Pixel coordinate grounding data
[Start of Attachment]

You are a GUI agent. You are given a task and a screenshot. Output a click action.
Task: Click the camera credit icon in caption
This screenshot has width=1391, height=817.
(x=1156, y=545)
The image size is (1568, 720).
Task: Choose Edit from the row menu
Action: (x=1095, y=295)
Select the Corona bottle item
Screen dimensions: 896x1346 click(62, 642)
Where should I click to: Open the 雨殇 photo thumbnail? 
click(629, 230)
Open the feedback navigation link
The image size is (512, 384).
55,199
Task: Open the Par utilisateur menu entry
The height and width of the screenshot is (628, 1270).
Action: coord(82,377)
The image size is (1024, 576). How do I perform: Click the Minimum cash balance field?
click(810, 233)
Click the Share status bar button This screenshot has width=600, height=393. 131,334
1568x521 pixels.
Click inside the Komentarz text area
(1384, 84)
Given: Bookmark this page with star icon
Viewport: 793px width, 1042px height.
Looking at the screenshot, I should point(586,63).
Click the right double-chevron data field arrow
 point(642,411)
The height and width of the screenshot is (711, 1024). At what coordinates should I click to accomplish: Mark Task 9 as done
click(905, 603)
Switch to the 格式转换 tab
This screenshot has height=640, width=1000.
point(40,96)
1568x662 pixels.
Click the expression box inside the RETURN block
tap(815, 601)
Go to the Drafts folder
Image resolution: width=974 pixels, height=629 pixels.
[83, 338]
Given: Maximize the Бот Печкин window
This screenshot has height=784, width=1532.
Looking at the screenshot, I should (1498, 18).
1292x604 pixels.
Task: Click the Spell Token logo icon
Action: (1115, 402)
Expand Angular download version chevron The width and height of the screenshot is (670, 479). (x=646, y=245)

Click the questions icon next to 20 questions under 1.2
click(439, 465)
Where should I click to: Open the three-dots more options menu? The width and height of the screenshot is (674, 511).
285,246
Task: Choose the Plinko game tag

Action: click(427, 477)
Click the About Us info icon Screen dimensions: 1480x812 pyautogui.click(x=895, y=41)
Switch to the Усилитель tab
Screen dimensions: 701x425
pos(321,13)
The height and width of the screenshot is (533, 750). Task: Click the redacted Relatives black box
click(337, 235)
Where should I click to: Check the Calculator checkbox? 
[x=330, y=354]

[End of Attachment]

* **Task directions**
Give back, unchanged, the line that holds "Click the right" along with all lines after it through the last line above.

* **Solution for this task**
Click the right double-chevron data field arrow
 point(642,411)
The height and width of the screenshot is (711, 1024). At what coordinates should I click to accomplish: Mark Task 9 as done
click(905, 603)
Switch to the 格式转换 tab
This screenshot has height=640, width=1000.
point(40,96)
1568x662 pixels.
Click the expression box inside the RETURN block
tap(815, 601)
Go to the Drafts folder
Image resolution: width=974 pixels, height=629 pixels.
[83, 338]
Given: Maximize the Бот Печкин window
This screenshot has height=784, width=1532.
Looking at the screenshot, I should (1498, 18).
1292x604 pixels.
Task: Click the Spell Token logo icon
Action: (1115, 402)
Expand Angular download version chevron The width and height of the screenshot is (670, 479). (x=646, y=245)

Click the questions icon next to 20 questions under 1.2
click(439, 465)
Where should I click to: Open the three-dots more options menu? The width and height of the screenshot is (674, 511).
285,246
Task: Choose the Plinko game tag

Action: click(427, 477)
Click the About Us info icon Screen dimensions: 1480x812 pyautogui.click(x=895, y=41)
Switch to the Усилитель tab
Screen dimensions: 701x425
pos(321,13)
The height and width of the screenshot is (533, 750). Task: Click the redacted Relatives black box
click(337, 235)
Where should I click to: Check the Calculator checkbox? 
[x=330, y=354]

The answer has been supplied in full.